Certes, le problème pourrait être réglé au moins partiellement si, comme dans un véritable Escape Game, il était possible de se diviser le travail, notamment quand il y a plusieurs énigmes en cours. Ce qui, au vu des contraintes de temps et de la logique des Escape Game, devrait logiquement être le cas, sauf que... Il n'en est fait mention nulle part ! La seule information donnée est la suivante : « Vous pouvez discuter librement entre vous pour trouver la solution, et lorsque vous vous êtes mis d'accord vous pouvez retourner la carte pour vérifier si cette réponse est correcte». Un peu vague, non ? Pour notre part, nous avons pris la liberté de nous diviser par moments (lorsque plusieurs énigmes pouvaient être résolues individuellement), par homologie avec les Escape Game grandeur nature et du fait du temps qui nous a vite semblé très limité.

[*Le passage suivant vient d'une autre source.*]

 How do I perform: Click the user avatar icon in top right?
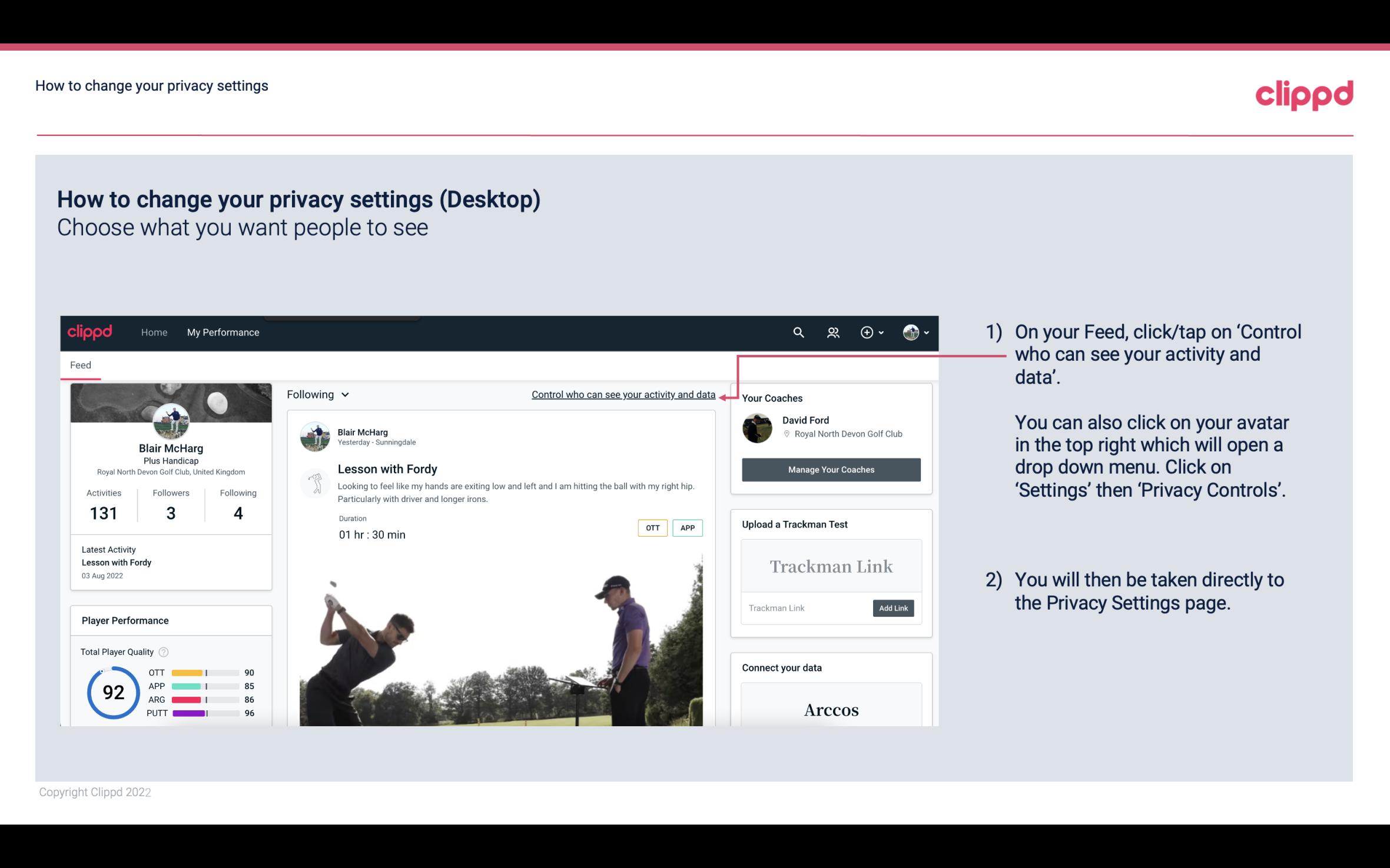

De plus, nous avons relevé une incohérence probablement due à une traduction : sur la carte listant des indices, l'un d'entre eux donne comme instruction de partir d'un mot de la carte d'énigme qui... N'est pas présent sur ladite carte ! L'indice est donc absolument inutilisable, ce qui est dommage quand on sait qu'il n'y en a qu'un par énigme.
Par ailleurs, le scénario, bien que sympathique, n'est pas excellent : la dernière phase de l'histoire change abruptement l'ambiance et les enjeux de la partie. Cela est probablement dû à la différence entre les Escape Game grandeur nature, où les objectifs de la partie sont clairement indiqués dès le début, et celui-ci où vous incarnez un personnage qui se retrouve par le hasard le plus total dans la situation de début. De plus, certaines introductions de personnages sont très abruptes et je ne suis pas particulièrement fan des Pélo Ex Machina, qu'il s'agisse de Palpatouille dans Star Wars 9 ou d'un personnage de jeu de société.
Enfin, il me semble nécessaire de revenir sur le fait que ces jeux, comme leur équivalent grandeur nature, ne sont pas faits pour être rejoués puisque les énigmes ont déjà été résolues. Il est toutefois possible de servir de Maître'sse du jeu pour des ami'e's, moyennant une bouteille d'eau pour ne pas être à court de salive.
Épaisseur du paquet. Les différentes couleurs de cartes permettant de le diviser en plusieurs piles sont visibles.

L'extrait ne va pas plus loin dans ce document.